__ACTIVITY__
All lines below must be repeated exactly, with the pictures omitted.

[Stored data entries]
⟨

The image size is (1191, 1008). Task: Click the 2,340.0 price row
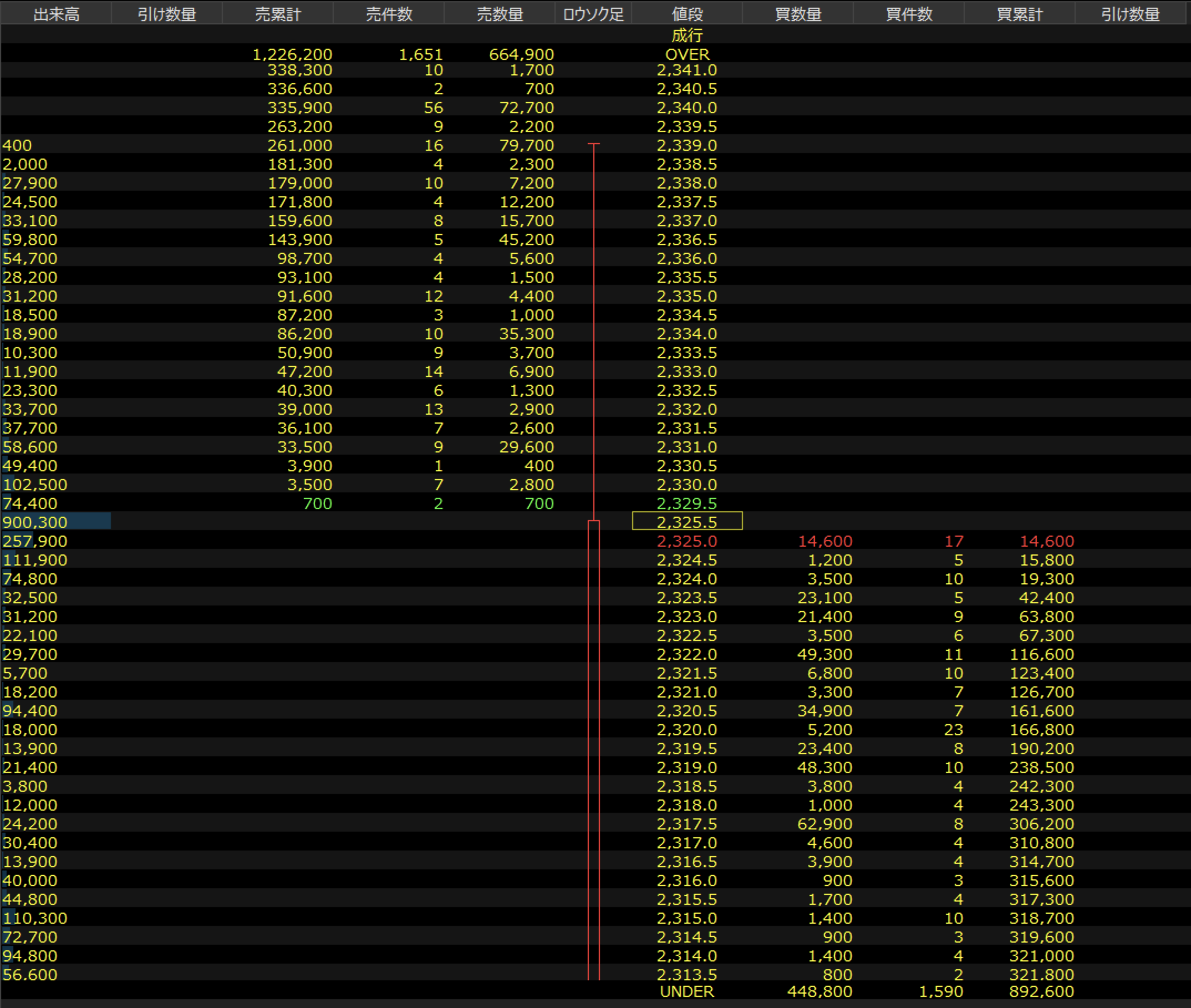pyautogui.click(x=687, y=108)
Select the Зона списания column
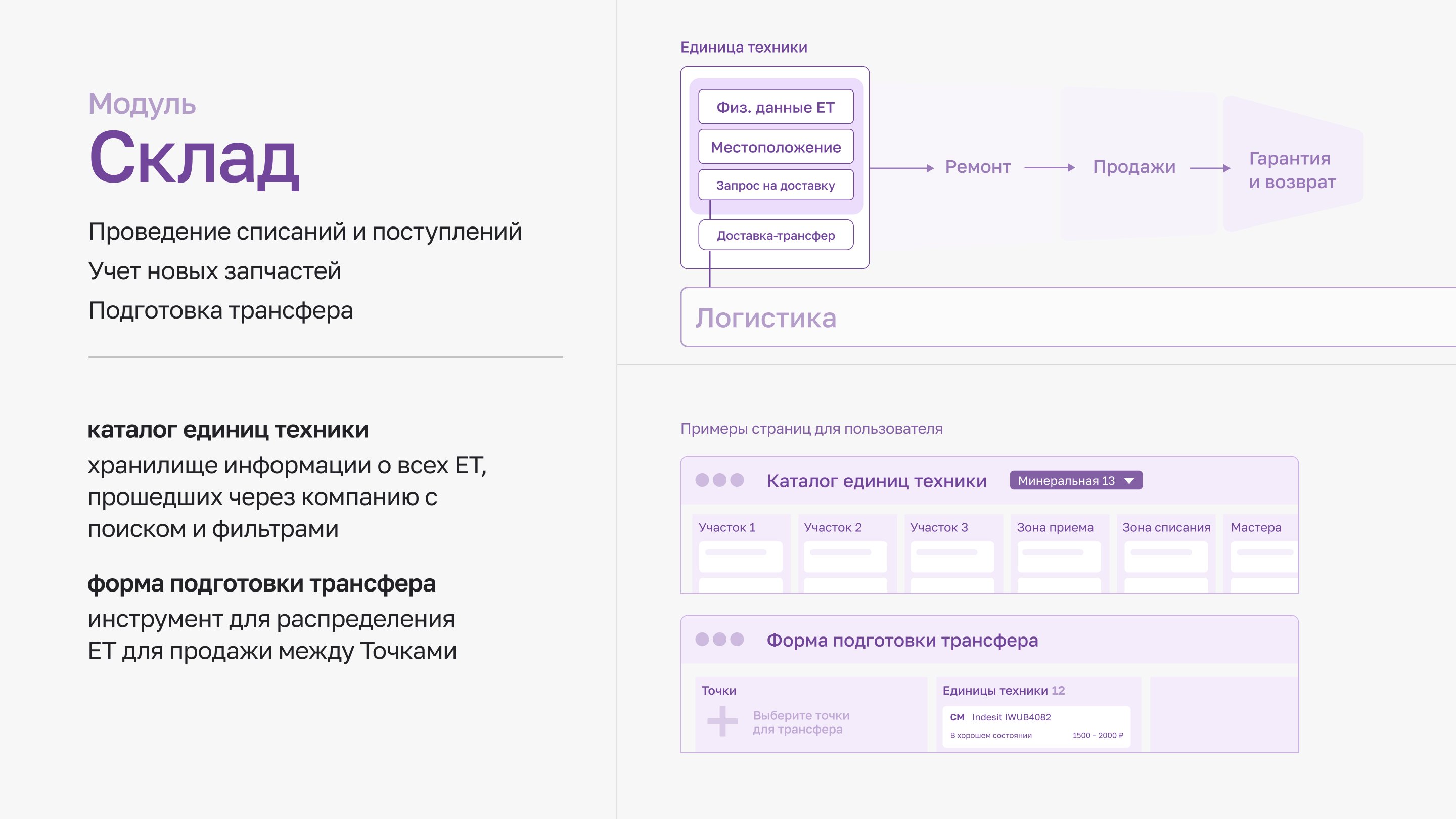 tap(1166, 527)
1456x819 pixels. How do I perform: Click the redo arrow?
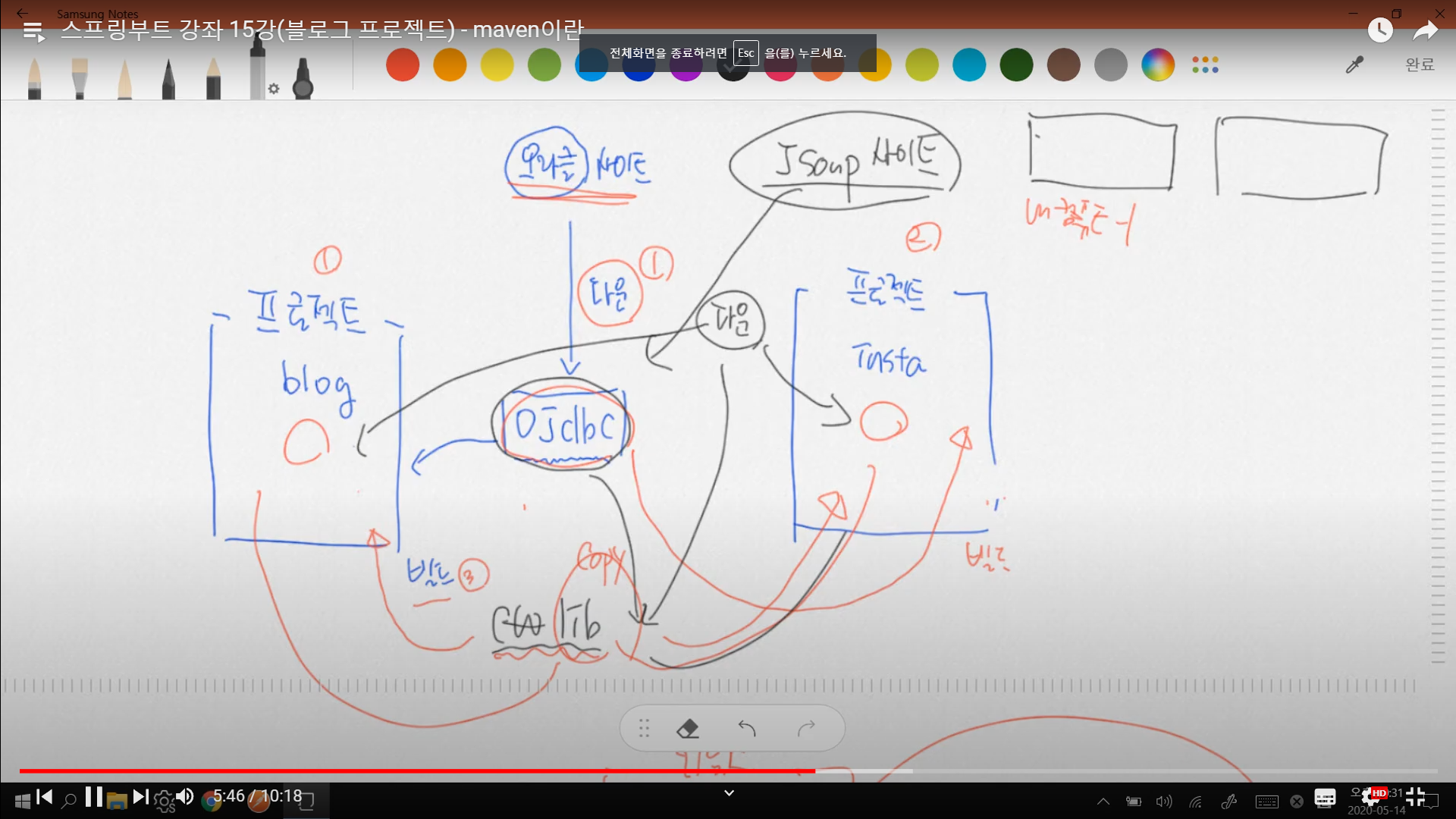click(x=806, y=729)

⟩

__EXERCISE RESPONSE__
The image size is (1191, 1008). Task: Click the 2,340.0 price row
pyautogui.click(x=687, y=108)
Select the Зона списания column
 tap(1166, 527)
1456x819 pixels. How do I perform: Click the redo arrow?
click(x=806, y=729)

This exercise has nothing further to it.